- Opening Delimiter -
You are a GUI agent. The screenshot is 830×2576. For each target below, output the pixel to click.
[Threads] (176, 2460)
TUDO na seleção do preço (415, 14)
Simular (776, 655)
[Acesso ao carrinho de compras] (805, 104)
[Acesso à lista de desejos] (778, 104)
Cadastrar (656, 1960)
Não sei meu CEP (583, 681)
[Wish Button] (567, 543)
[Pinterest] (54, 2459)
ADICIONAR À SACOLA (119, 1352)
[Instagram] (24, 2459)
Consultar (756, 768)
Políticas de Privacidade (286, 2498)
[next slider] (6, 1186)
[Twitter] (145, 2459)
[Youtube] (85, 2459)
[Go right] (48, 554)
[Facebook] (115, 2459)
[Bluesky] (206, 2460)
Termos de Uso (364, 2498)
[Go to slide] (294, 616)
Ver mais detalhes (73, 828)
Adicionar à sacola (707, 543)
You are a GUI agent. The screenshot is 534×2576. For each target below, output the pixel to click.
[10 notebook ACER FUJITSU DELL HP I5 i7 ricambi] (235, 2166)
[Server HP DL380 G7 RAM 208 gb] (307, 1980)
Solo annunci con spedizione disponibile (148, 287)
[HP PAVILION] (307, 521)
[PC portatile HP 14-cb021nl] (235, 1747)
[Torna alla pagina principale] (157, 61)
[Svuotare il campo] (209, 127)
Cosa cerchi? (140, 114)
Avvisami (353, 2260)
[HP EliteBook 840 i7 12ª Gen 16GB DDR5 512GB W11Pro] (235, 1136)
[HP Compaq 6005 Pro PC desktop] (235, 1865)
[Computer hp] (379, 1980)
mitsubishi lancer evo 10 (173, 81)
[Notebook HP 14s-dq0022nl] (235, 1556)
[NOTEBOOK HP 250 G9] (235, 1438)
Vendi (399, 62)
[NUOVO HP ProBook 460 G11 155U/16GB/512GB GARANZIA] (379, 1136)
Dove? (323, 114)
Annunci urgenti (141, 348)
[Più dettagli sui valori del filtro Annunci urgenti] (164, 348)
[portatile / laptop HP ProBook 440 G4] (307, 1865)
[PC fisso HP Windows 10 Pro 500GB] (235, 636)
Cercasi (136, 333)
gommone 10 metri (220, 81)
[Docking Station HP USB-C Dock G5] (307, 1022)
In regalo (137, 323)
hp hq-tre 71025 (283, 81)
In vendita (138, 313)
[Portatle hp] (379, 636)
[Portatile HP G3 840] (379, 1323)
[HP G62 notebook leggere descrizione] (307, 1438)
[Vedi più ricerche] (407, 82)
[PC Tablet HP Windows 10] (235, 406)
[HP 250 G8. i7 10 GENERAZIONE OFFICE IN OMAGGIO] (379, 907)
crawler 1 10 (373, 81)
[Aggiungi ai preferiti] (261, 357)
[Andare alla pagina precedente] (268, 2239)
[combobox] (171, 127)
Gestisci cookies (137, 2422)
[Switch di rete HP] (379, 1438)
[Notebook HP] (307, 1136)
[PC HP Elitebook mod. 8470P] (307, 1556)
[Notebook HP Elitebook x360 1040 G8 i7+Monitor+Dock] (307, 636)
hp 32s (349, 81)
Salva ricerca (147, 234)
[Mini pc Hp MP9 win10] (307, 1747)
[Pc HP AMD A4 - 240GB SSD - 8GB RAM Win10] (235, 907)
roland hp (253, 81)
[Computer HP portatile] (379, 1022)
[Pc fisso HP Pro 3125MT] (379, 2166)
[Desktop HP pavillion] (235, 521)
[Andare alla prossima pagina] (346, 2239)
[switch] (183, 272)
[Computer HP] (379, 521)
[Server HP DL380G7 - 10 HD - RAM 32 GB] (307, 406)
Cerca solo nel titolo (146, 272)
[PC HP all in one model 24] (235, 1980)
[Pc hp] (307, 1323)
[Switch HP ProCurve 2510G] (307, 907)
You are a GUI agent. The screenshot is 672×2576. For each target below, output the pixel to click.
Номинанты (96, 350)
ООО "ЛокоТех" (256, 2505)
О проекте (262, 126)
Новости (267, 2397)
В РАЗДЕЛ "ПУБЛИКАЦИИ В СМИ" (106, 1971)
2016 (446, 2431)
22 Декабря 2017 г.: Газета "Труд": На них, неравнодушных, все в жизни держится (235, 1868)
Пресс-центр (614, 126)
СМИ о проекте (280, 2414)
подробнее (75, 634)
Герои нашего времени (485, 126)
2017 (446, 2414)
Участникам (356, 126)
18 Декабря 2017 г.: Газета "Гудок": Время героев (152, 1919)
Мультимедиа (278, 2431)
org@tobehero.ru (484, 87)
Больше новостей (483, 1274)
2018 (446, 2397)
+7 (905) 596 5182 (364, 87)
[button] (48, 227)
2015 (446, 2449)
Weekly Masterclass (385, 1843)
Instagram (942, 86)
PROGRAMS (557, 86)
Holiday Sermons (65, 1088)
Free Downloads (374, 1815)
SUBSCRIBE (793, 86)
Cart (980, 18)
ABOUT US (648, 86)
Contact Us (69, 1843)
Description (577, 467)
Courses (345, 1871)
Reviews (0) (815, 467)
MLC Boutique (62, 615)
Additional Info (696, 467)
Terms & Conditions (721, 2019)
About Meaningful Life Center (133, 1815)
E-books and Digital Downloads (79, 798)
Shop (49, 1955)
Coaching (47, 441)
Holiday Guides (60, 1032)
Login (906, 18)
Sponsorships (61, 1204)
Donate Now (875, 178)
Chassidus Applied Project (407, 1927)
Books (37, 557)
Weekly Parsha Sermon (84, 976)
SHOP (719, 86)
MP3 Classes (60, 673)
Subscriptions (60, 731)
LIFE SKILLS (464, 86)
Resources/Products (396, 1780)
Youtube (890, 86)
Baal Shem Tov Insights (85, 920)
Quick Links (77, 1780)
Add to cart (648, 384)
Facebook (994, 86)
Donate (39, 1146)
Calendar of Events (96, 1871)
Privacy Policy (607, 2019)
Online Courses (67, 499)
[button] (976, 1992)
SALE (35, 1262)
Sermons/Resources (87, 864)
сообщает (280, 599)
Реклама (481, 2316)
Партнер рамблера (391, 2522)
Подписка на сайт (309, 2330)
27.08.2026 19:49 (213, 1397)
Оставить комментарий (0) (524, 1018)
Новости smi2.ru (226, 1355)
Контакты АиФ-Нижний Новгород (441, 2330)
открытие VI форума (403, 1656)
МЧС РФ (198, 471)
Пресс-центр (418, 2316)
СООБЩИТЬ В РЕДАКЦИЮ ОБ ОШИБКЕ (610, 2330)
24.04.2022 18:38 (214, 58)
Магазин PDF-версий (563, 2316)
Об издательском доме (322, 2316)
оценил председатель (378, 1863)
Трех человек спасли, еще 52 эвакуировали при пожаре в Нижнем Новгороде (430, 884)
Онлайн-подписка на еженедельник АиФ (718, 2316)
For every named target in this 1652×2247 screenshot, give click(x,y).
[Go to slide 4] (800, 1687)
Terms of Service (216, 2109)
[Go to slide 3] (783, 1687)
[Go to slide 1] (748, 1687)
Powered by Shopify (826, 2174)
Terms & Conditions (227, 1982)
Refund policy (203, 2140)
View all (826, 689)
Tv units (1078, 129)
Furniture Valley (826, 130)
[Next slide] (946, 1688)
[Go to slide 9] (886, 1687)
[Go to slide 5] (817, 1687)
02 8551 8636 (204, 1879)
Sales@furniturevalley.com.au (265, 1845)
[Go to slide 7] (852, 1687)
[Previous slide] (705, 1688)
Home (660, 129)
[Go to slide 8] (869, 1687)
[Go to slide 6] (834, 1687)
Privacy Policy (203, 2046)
- Closing Delimiter -
→ **Required work**
The full listing is to be restated word for word.

→ **Task answer**
You are a GUI agent. The screenshot is 830×2576. For each target below, output the pixel to click.
[Threads] (176, 2460)
TUDO na seleção do preço (415, 14)
Simular (776, 655)
[Acesso ao carrinho de compras] (805, 104)
[Acesso à lista de desejos] (778, 104)
Cadastrar (656, 1960)
Não sei meu CEP (583, 681)
[Wish Button] (567, 543)
[Pinterest] (54, 2459)
ADICIONAR À SACOLA (119, 1352)
[Instagram] (24, 2459)
Consultar (756, 768)
Políticas de Privacidade (286, 2498)
[next slider] (6, 1186)
[Twitter] (145, 2459)
[Youtube] (85, 2459)
[Go right] (48, 554)
[Facebook] (115, 2459)
[Bluesky] (206, 2460)
Termos de Uso (364, 2498)
[Go to slide] (294, 616)
Ver mais detalhes (73, 828)
Adicionar à sacola (707, 543)
You are a GUI agent. The screenshot is 534×2576. For each target below, output the pixel to click.
[10 notebook ACER FUJITSU DELL HP I5 i7 ricambi] (235, 2166)
[Server HP DL380 G7 RAM 208 gb] (307, 1980)
Solo annunci con spedizione disponibile (148, 287)
[HP PAVILION] (307, 521)
[PC portatile HP 14-cb021nl] (235, 1747)
[Torna alla pagina principale] (157, 61)
[Svuotare il campo] (209, 127)
Cosa cerchi? (140, 114)
Avvisami (353, 2260)
[HP EliteBook 840 i7 12ª Gen 16GB DDR5 512GB W11Pro] (235, 1136)
[HP Compaq 6005 Pro PC desktop] (235, 1865)
[Computer hp] (379, 1980)
mitsubishi lancer evo 10 (173, 81)
[Notebook HP 14s-dq0022nl] (235, 1556)
[NOTEBOOK HP 250 G9] (235, 1438)
Vendi (399, 62)
[NUOVO HP ProBook 460 G11 155U/16GB/512GB GARANZIA] (379, 1136)
Dove? (323, 114)
Annunci urgenti (141, 348)
[Più dettagli sui valori del filtro Annunci urgenti] (164, 348)
[portatile / laptop HP ProBook 440 G4] (307, 1865)
[PC fisso HP Windows 10 Pro 500GB] (235, 636)
Cercasi (136, 333)
gommone 10 metri (220, 81)
[Docking Station HP USB-C Dock G5] (307, 1022)
In regalo (137, 323)
hp hq-tre 71025 (283, 81)
In vendita (138, 313)
[Portatle hp] (379, 636)
[Portatile HP G3 840] (379, 1323)
[HP G62 notebook leggere descrizione] (307, 1438)
[Vedi più ricerche] (407, 82)
[PC Tablet HP Windows 10] (235, 406)
[HP 250 G8. i7 10 GENERAZIONE OFFICE IN OMAGGIO] (379, 907)
crawler 1 10 (373, 81)
[Aggiungi ai preferiti] (261, 357)
[Andare alla pagina precedente] (268, 2239)
[combobox] (171, 127)
Gestisci cookies (137, 2422)
[Switch di rete HP] (379, 1438)
[Notebook HP] (307, 1136)
[PC HP Elitebook mod. 8470P] (307, 1556)
[Notebook HP Elitebook x360 1040 G8 i7+Monitor+Dock] (307, 636)
hp 32s (349, 81)
Salva ricerca (147, 234)
[Mini pc Hp MP9 win10] (307, 1747)
[Pc HP AMD A4 - 240GB SSD - 8GB RAM Win10] (235, 907)
roland hp (253, 81)
[Computer HP portatile] (379, 1022)
[Pc fisso HP Pro 3125MT] (379, 2166)
[Desktop HP pavillion] (235, 521)
[Andare alla prossima pagina] (346, 2239)
[switch] (183, 272)
[Computer HP] (379, 521)
[Server HP DL380G7 - 10 HD - RAM 32 GB] (307, 406)
Cerca solo nel titolo (146, 272)
[PC HP all in one model 24] (235, 1980)
[Pc hp] (307, 1323)
[Switch HP ProCurve 2510G] (307, 907)
You are a GUI agent. The screenshot is 672×2576. For each target below, output the pixel to click.
Номинанты (96, 350)
ООО "ЛокоТех" (256, 2505)
О проекте (262, 126)
Новости (267, 2397)
В РАЗДЕЛ "ПУБЛИКАЦИИ В СМИ" (106, 1971)
2016 (446, 2431)
22 Декабря 2017 г.: Газета "Труд": На них, неравнодушных, все в жизни держится (235, 1868)
Пресс-центр (614, 126)
СМИ о проекте (280, 2414)
подробнее (75, 634)
Герои нашего времени (485, 126)
2017 (446, 2414)
Участникам (356, 126)
18 Декабря 2017 г.: Газета "Гудок": Время героев (152, 1919)
Мультимедиа (278, 2431)
org@tobehero.ru (484, 87)
Больше новостей (483, 1274)
2018 (446, 2397)
+7 (905) 596 5182 (364, 87)
[button] (48, 227)
2015 (446, 2449)
Weekly Masterclass (385, 1843)
Instagram (942, 86)
PROGRAMS (557, 86)
Holiday Sermons (65, 1088)
Free Downloads (374, 1815)
SUBSCRIBE (793, 86)
Cart (980, 18)
ABOUT US (648, 86)
Contact Us (69, 1843)
Description (577, 467)
Courses (345, 1871)
Reviews (0) (815, 467)
MLC Boutique (62, 615)
Additional Info (696, 467)
Terms & Conditions (721, 2019)
About Meaningful Life Center (133, 1815)
E-books and Digital Downloads (79, 798)
Shop (49, 1955)
Coaching (47, 441)
Holiday Guides (60, 1032)
Login (906, 18)
Sponsorships (61, 1204)
Donate Now (875, 178)
Chassidus Applied Project (407, 1927)
Books (37, 557)
Weekly Parsha Sermon (84, 976)
SHOP (719, 86)
MP3 Classes (60, 673)
Subscriptions (60, 731)
LIFE SKILLS (464, 86)
Resources/Products (396, 1780)
Youtube (890, 86)
Baal Shem Tov Insights (85, 920)
Quick Links (77, 1780)
Add to cart (648, 384)
Facebook (994, 86)
Donate (39, 1146)
Calendar of Events (96, 1871)
Privacy Policy (607, 2019)
Online Courses (67, 499)
[button] (976, 1992)
SALE (35, 1262)
Sermons/Resources (87, 864)
сообщает (280, 599)
Реклама (481, 2316)
Партнер рамблера (391, 2522)
Подписка на сайт (309, 2330)
27.08.2026 19:49 (213, 1397)
Оставить комментарий (0) (524, 1018)
Новости smi2.ru (226, 1355)
Контакты АиФ-Нижний Новгород (441, 2330)
открытие VI форума (403, 1656)
МЧС РФ (198, 471)
Пресс-центр (418, 2316)
СООБЩИТЬ В РЕДАКЦИЮ ОБ ОШИБКЕ (610, 2330)
24.04.2022 18:38 (214, 58)
Магазин PDF-версий (563, 2316)
Об издательском доме (322, 2316)
оценил председатель (378, 1863)
Трех человек спасли, еще 52 эвакуировали при пожаре в Нижнем Новгороде (430, 884)
Онлайн-подписка на еженедельник АиФ (718, 2316)
For every named target in this 1652×2247 screenshot, give click(x,y).
[Go to slide 4] (800, 1687)
Terms of Service (216, 2109)
[Go to slide 3] (783, 1687)
[Go to slide 1] (748, 1687)
Powered by Shopify (826, 2174)
Terms & Conditions (227, 1982)
Refund policy (203, 2140)
View all (826, 689)
Tv units (1078, 129)
Furniture Valley (826, 130)
[Next slide] (946, 1688)
[Go to slide 9] (886, 1687)
[Go to slide 5] (817, 1687)
02 8551 8636 (204, 1879)
Sales@furniturevalley.com.au (265, 1845)
[Go to slide 7] (852, 1687)
[Previous slide] (705, 1688)
Home (660, 129)
[Go to slide 8] (869, 1687)
[Go to slide 6] (834, 1687)
Privacy Policy (203, 2046)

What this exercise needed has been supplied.